Il cambiamento parte dal cesto dei giocattoli
Quanti ricordano Mr. Magoo, il vecchietto che rifiutandosi di ammettere la sua grave miopia si ficcava continuamente nei guai? Anche se per la maggior parte delle persone l’irascibile miliardario era solo il protagonista di un famoso cartone animato degli anni cinquanta, per alcuni analisti politici era il simbolo dell’establishment conservatore dell’epoca maccartista e per gli storici del giocattolo era addirittura il primo personaggio inclusivo per bambini. In effetti il modellino di Mr. Magoo nella sua inconfondibile automobile gialla, prodotto dalla Hubley nel 1961, è considerato il primo giocattolo che rappresenta una forma di disabilità, visto che Mr. Magoo era praticamente cieco.

### [COMPITI DELL'ESERCIZIO]
**a.** Nel testo su Mr. Magoo, elenca tutti i gruppi di persone citati, indicando per ciascuno che cosa rappresentava il personaggio.
**b.** Trascrivi senza modifiche le righe delle voci, partendo da quella che contiene "coordinates (1299, 764)." e proseguendo fino all'ultima riga delle voci.
Le voci non hanno alcun legame con il testo su Mr. Magoo.

### [DATI ARCHIVIATI]
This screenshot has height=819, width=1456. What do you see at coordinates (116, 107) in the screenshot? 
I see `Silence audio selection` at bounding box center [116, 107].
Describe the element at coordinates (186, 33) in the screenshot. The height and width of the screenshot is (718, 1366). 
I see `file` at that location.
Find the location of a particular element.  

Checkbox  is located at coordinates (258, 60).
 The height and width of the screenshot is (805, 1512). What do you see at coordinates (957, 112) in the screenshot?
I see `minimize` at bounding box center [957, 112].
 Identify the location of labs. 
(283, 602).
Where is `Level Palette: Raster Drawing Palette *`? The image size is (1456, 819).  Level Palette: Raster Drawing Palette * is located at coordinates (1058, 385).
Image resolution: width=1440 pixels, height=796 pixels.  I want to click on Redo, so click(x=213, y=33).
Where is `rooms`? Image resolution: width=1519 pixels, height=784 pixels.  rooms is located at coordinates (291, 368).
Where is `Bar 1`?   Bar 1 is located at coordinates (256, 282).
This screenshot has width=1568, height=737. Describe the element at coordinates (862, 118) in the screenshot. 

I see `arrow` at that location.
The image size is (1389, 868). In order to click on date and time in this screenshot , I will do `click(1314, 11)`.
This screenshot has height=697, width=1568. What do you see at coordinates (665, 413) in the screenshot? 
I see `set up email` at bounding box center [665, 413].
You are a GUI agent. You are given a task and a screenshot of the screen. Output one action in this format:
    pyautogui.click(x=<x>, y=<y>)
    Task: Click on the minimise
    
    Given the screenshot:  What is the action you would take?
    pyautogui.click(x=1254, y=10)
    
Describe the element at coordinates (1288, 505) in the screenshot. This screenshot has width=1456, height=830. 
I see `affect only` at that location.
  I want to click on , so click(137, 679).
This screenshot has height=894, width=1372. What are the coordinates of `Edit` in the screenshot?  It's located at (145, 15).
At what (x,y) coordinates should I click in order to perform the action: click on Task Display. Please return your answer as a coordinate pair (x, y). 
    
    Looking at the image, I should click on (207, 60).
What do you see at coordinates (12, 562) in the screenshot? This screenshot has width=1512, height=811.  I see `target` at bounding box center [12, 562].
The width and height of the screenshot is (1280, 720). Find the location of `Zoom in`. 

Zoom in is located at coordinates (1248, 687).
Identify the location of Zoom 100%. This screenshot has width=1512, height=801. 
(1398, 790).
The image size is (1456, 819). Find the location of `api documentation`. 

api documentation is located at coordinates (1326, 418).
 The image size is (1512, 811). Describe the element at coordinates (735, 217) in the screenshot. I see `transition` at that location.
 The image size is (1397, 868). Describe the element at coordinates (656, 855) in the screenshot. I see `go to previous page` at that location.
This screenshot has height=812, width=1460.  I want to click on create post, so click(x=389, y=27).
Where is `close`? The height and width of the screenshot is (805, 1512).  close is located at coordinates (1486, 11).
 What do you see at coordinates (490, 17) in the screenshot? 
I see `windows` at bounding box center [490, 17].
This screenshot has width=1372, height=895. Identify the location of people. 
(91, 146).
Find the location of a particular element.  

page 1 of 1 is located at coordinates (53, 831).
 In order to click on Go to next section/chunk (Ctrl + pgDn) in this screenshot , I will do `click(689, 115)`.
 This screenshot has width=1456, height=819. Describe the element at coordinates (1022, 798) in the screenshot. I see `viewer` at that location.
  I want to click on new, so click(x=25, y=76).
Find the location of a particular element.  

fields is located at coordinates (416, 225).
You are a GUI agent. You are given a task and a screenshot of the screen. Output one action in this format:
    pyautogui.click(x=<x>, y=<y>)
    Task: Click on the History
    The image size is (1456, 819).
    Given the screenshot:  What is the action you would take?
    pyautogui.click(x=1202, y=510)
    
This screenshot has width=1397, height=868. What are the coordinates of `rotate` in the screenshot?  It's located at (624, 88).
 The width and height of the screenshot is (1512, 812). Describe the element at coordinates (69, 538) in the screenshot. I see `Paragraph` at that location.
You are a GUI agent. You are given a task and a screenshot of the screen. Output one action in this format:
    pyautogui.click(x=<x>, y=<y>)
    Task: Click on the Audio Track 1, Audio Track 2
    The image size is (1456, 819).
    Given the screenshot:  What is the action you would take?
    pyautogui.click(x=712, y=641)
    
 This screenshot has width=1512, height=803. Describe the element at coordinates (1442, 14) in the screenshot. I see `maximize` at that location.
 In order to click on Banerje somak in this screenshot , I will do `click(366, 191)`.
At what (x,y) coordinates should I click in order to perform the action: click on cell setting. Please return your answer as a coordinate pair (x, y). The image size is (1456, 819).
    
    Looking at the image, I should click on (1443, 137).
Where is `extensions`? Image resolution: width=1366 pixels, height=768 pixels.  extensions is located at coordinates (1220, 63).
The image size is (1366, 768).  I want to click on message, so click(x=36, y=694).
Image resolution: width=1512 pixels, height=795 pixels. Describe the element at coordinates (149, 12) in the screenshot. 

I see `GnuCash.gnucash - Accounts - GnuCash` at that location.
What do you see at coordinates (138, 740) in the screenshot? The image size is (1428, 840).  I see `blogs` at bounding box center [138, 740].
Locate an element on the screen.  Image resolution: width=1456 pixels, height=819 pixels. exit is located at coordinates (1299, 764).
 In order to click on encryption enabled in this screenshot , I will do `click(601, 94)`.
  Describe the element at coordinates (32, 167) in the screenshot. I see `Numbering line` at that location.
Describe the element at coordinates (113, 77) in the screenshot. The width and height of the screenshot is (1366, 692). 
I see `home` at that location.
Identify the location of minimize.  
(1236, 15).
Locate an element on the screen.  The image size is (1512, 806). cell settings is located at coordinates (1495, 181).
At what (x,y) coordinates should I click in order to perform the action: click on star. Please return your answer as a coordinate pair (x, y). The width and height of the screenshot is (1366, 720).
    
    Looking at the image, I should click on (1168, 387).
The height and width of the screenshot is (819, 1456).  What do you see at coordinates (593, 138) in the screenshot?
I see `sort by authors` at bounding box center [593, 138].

### [RISPOSTE AI COMPITI]
**a.**
- Per la maggior parte delle persone: il protagonista di un famoso cartone animato degli anni cinquanta.
- Per alcuni analisti politici: il simbolo dell'establishment conservatore dell'epoca maccartista.
- Per gli storici del giocattolo: il primo personaggio inclusivo per bambini.

**b.**
Locate an element on the screen.  Image resolution: width=1456 pixels, height=819 pixels. exit is located at coordinates (1299, 764).
 In order to click on encryption enabled in this screenshot , I will do `click(601, 94)`.
  Describe the element at coordinates (32, 167) in the screenshot. I see `Numbering line` at that location.
Describe the element at coordinates (113, 77) in the screenshot. The width and height of the screenshot is (1366, 692). 
I see `home` at that location.
Identify the location of minimize.  
(1236, 15).
Locate an element on the screen.  The image size is (1512, 806). cell settings is located at coordinates (1495, 181).
At what (x,y) coordinates should I click in order to perform the action: click on star. Please return your answer as a coordinate pair (x, y). The width and height of the screenshot is (1366, 720).
    
    Looking at the image, I should click on (1168, 387).
The height and width of the screenshot is (819, 1456).  What do you see at coordinates (593, 138) in the screenshot?
I see `sort by authors` at bounding box center [593, 138].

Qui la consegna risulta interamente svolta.